В «Голубой дивизии» дезертирство тоже было нередким явлением. Перебежчик, солдат 262-го полка, сообщил, что 17-й маршевый батальон прославился тем, что половина солдат, прибывших в его составе, разбежалась. Многие бежали в тыл, некоторые – к русским94. Эти сведения нашли подтверждение и в показаниях перебежчика, солдата 269-го полка, который рассказал, что офицеры заявляют солдатам: 17-й маршевый батальон опозорил всю 250-ю дивизию, так как многие солдаты этого батальона перебегали на сторону советских войск95. Этот же перебежчик сообщил, что в 19-м маршевом батальоне некоторые солдаты еще в Логроньо высказывали намерение «перейти к русским». По пути из Германии на Восточный фронт из батальона дезертировали 160 человек. Один из офицеров 269-го полка, принимавший пополнение из 19-го маршевого батальона, прямо заявил солдатам: «Прибывшие – все красные»96. Борьбу с дезертирством вели отряды испанской полевой жандармерии, которые охраняли дороги в тыл. Один из таких стоял в январе 1943 года под Мосталено (Ленинградский фронт). В иных случаях к борьбе с дезертирством привлекали и фашистов-добровольцев. Военнопленный, солдат 262-го пехотного полка, захваченный в плен в районе Путролово 3 марта 1943 года (в прошлом член фашистской молодежной организации), рассказал, что был направлен в караул для задержания перебежчиков, за что ему было обещано 5 тысяч марок (25 тысяч песет)97. Перебежчик, солдат 269-го полка, рассказал, что во время февральской операции 1943 года в районе селения Красный Бор 80 человек дезертировали в тыл; многие были пойманы и расстреляны на месте. В дивизии имелось немало и «моральных» дезертиров. Командир одного из подразделений 262-го полка, захваченный в плен в бою 10 февраля 1943 года после неудачной попытки вывести остатки роты из окружения, утверждал, что политическое и моральное состояние дивизий неустойчивое98. По мнению перебежчика, солдата 262-го полка, солдаты воюют только под напором фашистской пропаганды99.
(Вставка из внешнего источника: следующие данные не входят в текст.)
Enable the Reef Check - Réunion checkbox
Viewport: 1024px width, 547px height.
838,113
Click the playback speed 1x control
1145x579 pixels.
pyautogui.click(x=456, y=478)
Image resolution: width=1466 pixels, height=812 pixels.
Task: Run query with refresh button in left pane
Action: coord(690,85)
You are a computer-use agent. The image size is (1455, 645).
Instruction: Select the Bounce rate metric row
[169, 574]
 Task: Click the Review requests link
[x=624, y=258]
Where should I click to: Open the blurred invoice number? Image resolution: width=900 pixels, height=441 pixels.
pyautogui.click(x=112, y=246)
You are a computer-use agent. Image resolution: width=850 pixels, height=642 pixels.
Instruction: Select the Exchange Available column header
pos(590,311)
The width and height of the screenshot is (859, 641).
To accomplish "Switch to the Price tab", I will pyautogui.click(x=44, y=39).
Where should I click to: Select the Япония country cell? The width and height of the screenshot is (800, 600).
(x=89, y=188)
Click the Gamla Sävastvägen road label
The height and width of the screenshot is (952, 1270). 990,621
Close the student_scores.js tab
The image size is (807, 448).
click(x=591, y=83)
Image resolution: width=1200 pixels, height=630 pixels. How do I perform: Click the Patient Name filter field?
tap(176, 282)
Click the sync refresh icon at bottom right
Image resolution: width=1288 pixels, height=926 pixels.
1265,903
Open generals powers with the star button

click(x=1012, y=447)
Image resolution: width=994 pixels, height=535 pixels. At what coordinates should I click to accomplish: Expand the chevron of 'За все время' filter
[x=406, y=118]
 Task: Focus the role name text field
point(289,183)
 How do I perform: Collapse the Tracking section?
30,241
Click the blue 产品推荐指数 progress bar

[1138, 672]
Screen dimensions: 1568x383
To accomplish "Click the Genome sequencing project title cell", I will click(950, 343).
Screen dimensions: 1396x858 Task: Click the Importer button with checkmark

Война против Советского Союза и служба в «Голубой дивизии» оказались совсем не такими, как это многим представлялось. «Солдаты в большинстве своем воевать не хотят, они устали от войны и ее ужасов», – утверждал солдат 262-го полка, перешедший линию фронта 2 января 1943 года100. Капрал-фуражир 262-го пехотного полка 23 января 1943 года записал в своем дневнике: «В дивизии имеются и такие, для которых русская авантюра (участие в войне против СССР. – С.П.) привела к разочарованию в жизни, и они часто жалуются на ошибку, ими совершенную. Не преувеличивая, могу сказать, что у меня, вероятно, больше, чем у кого бы то ни было, оснований для того, чтобы проклясть тот день, когда мне пришла в голову мысль поехать на родину Достоевского. Россия всегда будет для меня во многих отношениях великим укором в жизни»101. «Несправедливость Германии в войне против России очевидна. Солдаты не хотят воевать и стремятся скорее домой. Из создавшегося положения есть два выхода. Во-первых, переход к русским… Солдаты боятся переходить, так как может пострадать семья, или попросту не могут решиться. Второй выход – это совершить тяжелый проступок для того, чтобы отправили в Испанию. Но в Испании будут судить, отправят в тюрьму или концлагерь», – рассуждал солдат 269-го полка, взятый в плен 27 января 1943 года в районе совхоза «Пушкинский»102.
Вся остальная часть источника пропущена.